**Exercise goal:** The word "breadcrumb" may appear in some lines of the data; copy every such line.
*** Opening Supplied data ***
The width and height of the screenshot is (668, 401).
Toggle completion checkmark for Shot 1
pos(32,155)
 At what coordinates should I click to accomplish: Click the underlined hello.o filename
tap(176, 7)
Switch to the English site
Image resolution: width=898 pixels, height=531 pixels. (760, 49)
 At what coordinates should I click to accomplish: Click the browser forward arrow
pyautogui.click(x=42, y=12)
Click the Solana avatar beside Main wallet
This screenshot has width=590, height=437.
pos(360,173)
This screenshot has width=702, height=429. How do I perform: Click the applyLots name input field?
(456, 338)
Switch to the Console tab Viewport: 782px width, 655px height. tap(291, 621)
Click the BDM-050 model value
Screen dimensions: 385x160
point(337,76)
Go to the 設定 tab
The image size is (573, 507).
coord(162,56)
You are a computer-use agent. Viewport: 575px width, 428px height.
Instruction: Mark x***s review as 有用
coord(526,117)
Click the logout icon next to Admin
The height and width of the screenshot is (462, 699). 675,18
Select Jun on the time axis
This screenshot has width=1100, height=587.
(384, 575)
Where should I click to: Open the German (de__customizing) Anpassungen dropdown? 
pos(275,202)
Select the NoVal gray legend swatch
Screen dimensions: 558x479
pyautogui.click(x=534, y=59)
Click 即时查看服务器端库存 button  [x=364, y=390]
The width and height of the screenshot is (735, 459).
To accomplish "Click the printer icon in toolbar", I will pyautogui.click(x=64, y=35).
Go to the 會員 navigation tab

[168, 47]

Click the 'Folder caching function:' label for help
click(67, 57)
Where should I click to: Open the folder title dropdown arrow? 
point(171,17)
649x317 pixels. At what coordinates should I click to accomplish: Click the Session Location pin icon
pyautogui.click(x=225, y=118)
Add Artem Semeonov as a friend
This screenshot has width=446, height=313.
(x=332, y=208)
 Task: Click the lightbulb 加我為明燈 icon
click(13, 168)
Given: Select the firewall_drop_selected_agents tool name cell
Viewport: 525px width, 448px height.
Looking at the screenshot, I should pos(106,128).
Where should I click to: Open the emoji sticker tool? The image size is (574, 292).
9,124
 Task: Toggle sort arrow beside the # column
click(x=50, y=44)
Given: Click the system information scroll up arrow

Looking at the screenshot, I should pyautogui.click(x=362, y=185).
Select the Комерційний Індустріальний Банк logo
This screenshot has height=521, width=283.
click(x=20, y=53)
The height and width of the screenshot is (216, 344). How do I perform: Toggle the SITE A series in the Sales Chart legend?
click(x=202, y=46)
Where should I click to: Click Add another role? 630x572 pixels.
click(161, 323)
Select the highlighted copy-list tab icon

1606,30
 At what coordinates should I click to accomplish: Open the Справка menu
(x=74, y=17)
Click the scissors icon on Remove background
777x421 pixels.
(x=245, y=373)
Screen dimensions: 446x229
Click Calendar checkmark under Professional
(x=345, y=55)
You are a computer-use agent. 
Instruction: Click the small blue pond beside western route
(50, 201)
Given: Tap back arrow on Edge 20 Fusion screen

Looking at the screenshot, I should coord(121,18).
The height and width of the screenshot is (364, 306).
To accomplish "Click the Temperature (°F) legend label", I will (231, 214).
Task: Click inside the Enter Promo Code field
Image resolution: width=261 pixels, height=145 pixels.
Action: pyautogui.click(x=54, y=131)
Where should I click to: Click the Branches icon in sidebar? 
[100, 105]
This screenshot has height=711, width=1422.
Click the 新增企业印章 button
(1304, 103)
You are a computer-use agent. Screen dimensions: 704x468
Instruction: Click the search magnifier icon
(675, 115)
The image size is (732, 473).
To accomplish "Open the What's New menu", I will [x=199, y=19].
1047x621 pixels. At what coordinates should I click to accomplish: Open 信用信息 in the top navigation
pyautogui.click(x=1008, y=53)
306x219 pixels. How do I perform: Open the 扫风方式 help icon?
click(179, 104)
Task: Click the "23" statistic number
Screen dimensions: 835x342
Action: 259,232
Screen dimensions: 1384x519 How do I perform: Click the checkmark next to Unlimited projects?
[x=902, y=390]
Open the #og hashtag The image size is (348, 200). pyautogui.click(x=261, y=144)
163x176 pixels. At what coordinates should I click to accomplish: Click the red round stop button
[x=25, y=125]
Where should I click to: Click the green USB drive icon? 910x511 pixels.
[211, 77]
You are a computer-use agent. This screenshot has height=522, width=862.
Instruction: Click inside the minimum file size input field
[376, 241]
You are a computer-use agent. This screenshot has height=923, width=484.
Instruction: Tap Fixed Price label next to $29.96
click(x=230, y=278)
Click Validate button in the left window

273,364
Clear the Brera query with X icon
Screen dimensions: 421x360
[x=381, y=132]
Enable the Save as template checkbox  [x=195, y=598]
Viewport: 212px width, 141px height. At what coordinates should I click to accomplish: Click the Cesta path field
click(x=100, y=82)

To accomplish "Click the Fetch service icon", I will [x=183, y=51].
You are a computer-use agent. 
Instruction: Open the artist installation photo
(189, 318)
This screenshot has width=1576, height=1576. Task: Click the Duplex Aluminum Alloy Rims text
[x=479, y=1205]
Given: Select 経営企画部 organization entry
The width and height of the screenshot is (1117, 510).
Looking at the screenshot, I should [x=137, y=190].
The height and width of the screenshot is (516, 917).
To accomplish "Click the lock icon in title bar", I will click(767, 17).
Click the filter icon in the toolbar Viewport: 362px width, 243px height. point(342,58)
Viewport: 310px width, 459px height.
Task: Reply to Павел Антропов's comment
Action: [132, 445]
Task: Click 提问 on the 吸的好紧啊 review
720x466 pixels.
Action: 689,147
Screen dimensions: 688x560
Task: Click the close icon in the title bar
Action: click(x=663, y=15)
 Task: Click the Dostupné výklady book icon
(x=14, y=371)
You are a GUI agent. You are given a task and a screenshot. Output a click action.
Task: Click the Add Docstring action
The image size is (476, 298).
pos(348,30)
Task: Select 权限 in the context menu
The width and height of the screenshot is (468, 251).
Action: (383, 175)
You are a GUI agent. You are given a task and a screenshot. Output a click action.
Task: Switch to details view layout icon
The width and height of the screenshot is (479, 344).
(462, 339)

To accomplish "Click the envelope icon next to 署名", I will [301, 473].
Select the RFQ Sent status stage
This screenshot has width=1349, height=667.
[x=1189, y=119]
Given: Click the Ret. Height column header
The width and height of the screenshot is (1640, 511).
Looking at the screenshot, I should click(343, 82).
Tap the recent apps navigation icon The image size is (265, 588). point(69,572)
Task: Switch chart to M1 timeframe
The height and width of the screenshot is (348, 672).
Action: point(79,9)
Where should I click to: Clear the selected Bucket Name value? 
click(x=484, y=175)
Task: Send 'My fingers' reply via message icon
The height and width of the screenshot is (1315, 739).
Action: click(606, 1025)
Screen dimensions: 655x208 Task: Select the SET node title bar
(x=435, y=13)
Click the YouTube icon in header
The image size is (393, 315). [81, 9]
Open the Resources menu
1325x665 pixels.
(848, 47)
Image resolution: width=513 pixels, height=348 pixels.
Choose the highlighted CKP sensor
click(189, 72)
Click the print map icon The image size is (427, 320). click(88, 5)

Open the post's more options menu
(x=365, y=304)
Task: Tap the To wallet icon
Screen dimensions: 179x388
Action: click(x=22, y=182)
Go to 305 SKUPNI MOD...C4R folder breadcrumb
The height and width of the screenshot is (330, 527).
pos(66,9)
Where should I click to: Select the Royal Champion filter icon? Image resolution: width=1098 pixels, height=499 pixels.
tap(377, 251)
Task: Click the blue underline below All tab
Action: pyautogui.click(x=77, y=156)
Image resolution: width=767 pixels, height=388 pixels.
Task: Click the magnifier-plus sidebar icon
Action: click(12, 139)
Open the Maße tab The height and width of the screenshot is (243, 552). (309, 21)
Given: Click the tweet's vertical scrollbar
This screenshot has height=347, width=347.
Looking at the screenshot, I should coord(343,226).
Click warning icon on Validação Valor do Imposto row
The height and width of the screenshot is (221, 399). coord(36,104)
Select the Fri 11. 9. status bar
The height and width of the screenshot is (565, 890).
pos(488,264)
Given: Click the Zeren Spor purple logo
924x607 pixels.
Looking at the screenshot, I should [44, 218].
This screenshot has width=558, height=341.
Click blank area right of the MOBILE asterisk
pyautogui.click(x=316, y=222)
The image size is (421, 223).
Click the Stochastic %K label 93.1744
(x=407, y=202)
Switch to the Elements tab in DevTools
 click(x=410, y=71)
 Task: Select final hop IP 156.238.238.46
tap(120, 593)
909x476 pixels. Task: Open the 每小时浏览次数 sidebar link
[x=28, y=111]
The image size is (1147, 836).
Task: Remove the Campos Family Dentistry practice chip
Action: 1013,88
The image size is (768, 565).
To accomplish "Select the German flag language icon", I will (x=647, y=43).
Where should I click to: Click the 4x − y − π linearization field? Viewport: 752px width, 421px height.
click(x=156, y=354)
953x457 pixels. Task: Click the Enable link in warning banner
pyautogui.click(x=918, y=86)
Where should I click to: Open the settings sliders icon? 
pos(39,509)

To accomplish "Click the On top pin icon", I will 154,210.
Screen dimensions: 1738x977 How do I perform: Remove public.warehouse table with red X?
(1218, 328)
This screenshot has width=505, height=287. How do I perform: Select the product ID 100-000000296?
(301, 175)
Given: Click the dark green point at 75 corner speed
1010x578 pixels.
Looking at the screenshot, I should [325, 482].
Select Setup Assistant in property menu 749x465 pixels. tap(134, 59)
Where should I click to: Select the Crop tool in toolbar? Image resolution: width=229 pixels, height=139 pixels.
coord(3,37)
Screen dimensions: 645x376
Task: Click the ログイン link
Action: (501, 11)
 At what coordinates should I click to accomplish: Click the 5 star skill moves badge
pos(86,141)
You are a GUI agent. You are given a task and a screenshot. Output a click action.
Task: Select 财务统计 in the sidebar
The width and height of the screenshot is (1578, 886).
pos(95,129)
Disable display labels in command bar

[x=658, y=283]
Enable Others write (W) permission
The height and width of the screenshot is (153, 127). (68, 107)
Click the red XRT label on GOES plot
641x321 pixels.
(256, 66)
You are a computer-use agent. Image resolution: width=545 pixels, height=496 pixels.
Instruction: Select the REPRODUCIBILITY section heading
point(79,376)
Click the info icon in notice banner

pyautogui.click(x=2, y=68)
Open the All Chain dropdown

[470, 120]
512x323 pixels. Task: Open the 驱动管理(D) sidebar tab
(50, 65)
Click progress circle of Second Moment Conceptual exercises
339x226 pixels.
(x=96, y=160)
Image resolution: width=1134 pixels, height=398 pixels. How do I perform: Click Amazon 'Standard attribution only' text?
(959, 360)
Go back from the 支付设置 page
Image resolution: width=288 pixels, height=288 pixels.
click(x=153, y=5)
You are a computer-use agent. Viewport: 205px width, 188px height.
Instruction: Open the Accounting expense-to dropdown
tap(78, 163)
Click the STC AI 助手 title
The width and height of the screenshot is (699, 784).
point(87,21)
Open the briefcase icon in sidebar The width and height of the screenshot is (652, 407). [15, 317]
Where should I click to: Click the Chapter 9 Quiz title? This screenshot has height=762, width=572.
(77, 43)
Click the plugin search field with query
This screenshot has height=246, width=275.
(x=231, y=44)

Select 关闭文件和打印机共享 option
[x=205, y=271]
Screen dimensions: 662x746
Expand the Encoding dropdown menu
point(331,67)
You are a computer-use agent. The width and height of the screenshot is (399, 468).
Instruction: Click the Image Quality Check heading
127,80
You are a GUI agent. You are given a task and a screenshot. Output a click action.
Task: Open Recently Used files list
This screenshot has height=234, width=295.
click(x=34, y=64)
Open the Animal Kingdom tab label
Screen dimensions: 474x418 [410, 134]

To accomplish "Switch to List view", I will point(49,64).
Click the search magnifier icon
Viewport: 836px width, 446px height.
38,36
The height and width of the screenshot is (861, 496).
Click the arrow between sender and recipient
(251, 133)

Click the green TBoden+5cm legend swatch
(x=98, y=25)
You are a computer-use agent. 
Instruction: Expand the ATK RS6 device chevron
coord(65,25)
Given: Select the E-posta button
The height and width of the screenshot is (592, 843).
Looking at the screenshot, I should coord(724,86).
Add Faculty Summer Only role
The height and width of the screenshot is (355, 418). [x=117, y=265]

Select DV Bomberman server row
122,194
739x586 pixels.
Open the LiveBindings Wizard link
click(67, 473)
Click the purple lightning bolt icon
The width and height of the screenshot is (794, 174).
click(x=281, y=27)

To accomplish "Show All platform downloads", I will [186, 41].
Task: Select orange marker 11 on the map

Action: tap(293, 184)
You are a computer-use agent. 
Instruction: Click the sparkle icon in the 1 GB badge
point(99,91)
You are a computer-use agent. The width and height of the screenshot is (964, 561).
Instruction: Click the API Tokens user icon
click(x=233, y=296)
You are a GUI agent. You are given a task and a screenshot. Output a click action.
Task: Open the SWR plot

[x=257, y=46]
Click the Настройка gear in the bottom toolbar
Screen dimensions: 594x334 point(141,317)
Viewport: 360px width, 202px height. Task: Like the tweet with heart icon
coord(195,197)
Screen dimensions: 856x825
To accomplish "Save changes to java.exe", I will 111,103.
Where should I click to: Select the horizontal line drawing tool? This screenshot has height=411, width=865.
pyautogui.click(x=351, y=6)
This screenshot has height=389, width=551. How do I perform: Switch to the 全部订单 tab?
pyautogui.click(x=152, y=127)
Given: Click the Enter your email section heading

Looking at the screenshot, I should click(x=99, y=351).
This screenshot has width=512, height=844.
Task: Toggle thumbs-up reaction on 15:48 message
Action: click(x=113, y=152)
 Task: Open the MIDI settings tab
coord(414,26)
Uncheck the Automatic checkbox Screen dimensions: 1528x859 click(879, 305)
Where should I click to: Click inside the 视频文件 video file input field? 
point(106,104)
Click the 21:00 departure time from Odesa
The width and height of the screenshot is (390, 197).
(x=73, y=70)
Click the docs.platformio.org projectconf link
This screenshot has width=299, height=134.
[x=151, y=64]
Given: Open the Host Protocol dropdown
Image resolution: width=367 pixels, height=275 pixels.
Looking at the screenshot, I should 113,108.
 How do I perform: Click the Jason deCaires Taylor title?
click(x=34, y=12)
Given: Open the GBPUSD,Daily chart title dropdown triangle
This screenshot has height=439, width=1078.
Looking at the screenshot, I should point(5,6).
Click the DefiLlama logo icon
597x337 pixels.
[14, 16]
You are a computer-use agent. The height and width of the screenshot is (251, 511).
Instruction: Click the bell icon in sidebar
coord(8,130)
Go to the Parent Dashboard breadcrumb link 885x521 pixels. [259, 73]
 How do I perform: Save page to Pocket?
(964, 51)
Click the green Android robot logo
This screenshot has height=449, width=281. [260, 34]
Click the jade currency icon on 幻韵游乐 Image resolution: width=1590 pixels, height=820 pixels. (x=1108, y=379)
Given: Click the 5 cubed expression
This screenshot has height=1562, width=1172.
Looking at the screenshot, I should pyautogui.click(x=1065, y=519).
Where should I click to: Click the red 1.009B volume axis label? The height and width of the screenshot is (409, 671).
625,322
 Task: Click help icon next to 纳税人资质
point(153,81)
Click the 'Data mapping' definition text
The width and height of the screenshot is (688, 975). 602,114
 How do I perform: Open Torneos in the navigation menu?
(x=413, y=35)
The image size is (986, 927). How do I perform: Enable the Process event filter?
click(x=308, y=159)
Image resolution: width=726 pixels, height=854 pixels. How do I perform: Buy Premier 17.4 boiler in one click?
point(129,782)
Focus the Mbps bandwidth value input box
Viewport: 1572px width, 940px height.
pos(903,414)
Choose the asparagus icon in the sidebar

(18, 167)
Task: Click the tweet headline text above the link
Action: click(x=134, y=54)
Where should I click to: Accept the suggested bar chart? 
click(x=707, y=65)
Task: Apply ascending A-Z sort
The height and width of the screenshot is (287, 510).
*** Closing Supplied data ***
**Expected output:**
Go to 305 SKUPNI MOD...C4R folder breadcrumb
Go to the Parent Dashboard breadcrumb link 885x521 pixels. [259, 73]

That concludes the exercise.